Revisiter les modalités d’apprentissage

Ces extraordinaires succès ne plaident pas en faveur de l’enseignement dispensé. Ils confirment les résultats du modèle d’apprentissage et d’innovation connu sous le nom de 70 : 20 : 10(3). Le développement vient :

• 10 % de cours, lectures, formations formelles ;

• 20 % de relations, d’échanges, d’interactions ;

• 70 % de missions difficiles, de l’expérientiel.

Au-delà de l’action, le challenge devient le meilleur pédagogue. Et c’est ce que le management d’aujourd’hui préconise : le goût du défi, la stratégie du chemin faisant, les démarches de “test and learn”, la culture start-up qui libère créativité, autonomie, droit à l’erreur… Adieu l’apprenance, vive l’appétence !

Changer notre management

Regardons nos organisations et nos process RH : tout date encore du siècle dernier !

• La formation consacre quasiment tout son budget à du traditionnel formel (les 10 %).

• Le recrutement apprécie les diplômes et les carrières linéaires, alors que l’expérience, les erreurs, les échecs sont bien plus formateurs.

• La promotion privilégie les résultats, peu les efforts ou les caractères. Ne parlons pas de la Fonction publique, qui s’appuie sur trois critères : le diplôme, l’ancienneté, la mobilité. Rien à voir avec la personnalité ou la qualité de service ! Au fou !

• La communication interne reste la voix de son maître et ne valorise que les succès.

Notre management laisse peu de place au risque et préfère le syndrome du “pdv” de mon ami Hervé Sérieyx, le “pas-de-vague”. Principe de précaution : tout doit être sous contrôle ! C’est si confortable mais si mortifère.

Trois conseils

• N’hésitez pas à évaluer votre satisfaction au travail et, si vous vous ennuyez, changez. Si vous pensez que l’aventure est dangereuse, essayez la routine, elle est mortelle !

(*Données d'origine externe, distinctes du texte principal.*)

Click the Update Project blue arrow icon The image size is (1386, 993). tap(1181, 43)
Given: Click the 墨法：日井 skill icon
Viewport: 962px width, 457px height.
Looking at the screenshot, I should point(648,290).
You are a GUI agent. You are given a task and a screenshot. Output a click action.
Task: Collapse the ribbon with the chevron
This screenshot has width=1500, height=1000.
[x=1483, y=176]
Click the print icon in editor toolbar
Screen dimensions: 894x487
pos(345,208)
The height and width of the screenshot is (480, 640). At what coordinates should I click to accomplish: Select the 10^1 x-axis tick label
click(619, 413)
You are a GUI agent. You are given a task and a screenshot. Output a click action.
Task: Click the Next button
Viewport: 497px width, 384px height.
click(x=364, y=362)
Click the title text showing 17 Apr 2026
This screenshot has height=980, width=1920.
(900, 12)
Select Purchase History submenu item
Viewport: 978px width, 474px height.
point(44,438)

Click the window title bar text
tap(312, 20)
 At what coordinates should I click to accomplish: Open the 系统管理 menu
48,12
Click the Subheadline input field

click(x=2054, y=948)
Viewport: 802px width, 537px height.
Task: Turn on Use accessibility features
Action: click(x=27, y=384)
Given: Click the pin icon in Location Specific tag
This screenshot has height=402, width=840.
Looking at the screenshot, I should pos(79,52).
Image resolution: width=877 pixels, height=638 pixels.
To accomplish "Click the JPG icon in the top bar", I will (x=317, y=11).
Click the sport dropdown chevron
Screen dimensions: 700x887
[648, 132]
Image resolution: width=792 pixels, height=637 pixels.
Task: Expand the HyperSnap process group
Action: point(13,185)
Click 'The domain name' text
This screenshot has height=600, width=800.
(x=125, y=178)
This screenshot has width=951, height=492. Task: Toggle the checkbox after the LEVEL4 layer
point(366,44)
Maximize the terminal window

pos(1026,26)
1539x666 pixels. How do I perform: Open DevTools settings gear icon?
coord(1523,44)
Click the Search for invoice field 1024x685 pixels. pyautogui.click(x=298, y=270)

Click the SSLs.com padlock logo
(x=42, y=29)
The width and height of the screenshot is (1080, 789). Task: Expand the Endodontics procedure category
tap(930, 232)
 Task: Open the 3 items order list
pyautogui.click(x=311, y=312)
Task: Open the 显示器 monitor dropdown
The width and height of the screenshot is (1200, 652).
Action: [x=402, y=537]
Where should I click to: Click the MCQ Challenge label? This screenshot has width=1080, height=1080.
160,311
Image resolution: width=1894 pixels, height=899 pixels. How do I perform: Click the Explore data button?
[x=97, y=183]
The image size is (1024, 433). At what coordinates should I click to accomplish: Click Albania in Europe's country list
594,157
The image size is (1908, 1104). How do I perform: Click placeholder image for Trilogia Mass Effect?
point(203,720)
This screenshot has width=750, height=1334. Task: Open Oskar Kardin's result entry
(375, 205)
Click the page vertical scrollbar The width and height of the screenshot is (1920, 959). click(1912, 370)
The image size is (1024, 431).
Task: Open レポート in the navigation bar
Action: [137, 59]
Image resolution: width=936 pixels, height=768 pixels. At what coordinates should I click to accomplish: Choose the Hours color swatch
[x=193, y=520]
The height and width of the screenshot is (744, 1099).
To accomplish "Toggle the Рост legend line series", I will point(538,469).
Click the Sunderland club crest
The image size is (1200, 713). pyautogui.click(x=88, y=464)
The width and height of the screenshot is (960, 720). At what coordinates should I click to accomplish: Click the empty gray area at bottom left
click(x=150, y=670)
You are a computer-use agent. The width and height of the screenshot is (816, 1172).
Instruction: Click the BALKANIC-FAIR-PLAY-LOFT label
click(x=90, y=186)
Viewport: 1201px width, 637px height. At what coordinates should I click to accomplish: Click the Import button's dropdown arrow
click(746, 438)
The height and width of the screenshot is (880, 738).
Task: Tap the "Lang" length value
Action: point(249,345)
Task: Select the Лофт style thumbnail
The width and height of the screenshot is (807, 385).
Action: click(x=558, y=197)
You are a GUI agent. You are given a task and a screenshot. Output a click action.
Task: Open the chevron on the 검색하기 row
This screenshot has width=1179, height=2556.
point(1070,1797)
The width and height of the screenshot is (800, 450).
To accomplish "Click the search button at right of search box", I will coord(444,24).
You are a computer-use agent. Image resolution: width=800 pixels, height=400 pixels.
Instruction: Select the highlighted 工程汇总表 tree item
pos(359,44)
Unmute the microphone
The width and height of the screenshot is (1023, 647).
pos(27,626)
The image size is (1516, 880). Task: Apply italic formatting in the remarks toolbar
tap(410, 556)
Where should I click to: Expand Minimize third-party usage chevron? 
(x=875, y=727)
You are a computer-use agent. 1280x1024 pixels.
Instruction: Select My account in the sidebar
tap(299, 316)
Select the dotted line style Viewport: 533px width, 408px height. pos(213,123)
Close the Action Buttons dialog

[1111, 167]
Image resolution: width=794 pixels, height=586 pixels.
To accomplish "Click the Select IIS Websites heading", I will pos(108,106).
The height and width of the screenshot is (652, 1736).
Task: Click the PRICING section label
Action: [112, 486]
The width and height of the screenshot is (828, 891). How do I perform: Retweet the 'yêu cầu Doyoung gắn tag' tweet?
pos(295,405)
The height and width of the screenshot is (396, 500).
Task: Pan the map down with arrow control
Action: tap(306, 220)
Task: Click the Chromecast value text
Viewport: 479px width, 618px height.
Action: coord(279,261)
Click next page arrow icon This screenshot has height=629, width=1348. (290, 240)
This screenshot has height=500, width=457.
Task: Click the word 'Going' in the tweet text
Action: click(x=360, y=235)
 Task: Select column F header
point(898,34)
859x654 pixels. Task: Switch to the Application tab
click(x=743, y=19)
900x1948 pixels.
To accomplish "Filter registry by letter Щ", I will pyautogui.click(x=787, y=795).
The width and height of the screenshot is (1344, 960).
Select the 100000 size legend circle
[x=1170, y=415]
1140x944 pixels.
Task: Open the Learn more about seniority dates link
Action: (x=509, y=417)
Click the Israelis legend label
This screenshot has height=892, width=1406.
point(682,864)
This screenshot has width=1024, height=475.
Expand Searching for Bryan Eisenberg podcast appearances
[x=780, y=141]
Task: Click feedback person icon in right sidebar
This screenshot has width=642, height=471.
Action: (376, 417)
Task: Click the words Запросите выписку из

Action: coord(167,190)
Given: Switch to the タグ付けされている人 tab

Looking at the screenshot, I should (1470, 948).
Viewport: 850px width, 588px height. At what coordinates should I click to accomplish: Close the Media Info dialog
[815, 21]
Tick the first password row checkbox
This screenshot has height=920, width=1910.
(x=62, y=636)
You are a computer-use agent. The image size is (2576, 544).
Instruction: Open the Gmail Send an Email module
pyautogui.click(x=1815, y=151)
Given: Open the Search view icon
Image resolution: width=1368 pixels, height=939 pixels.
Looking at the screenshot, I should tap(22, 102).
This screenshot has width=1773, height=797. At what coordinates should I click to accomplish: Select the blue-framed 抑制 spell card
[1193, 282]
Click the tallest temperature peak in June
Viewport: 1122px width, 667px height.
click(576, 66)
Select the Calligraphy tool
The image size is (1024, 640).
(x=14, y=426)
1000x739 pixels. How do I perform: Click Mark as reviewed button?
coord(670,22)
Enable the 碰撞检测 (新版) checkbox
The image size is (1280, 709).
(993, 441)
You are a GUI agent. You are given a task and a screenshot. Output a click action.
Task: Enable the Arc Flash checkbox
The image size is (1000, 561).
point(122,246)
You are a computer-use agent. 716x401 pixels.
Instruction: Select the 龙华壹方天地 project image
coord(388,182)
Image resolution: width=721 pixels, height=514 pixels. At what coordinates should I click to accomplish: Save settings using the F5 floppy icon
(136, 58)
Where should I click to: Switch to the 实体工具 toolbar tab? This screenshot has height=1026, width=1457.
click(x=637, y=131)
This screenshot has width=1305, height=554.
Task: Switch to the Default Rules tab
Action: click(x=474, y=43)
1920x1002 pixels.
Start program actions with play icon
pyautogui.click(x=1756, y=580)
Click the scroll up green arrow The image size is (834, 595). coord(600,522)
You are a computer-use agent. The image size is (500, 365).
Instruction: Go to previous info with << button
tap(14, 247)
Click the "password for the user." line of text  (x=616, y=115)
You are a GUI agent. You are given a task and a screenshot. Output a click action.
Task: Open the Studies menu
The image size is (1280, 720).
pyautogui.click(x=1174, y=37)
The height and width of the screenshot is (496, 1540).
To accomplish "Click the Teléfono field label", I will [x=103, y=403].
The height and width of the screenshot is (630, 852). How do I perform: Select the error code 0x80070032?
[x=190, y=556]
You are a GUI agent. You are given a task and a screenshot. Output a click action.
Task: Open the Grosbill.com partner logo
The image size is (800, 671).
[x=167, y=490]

• Donnez-vous des challenges : c’est une assurance d’engagement et de progrès.

• Métabolisez vos erreurs en retours d’expérience : vous transformerez les pépins en pépites.

(1) Les Échos Week-End, 26 et 27 août 2106.

(2) Son fondateur Jeff Bezos est diplômé de l’université de Princeton. Le pauvre !

(3) Le “Model for Learning and Development” a été mis au point par les chercheurs Morgan McCall, Michael M. Lombardo et Robert W. Eichinger du Center for Creative Leadership, et publié en 1996 dans The Career Architect Development Planner.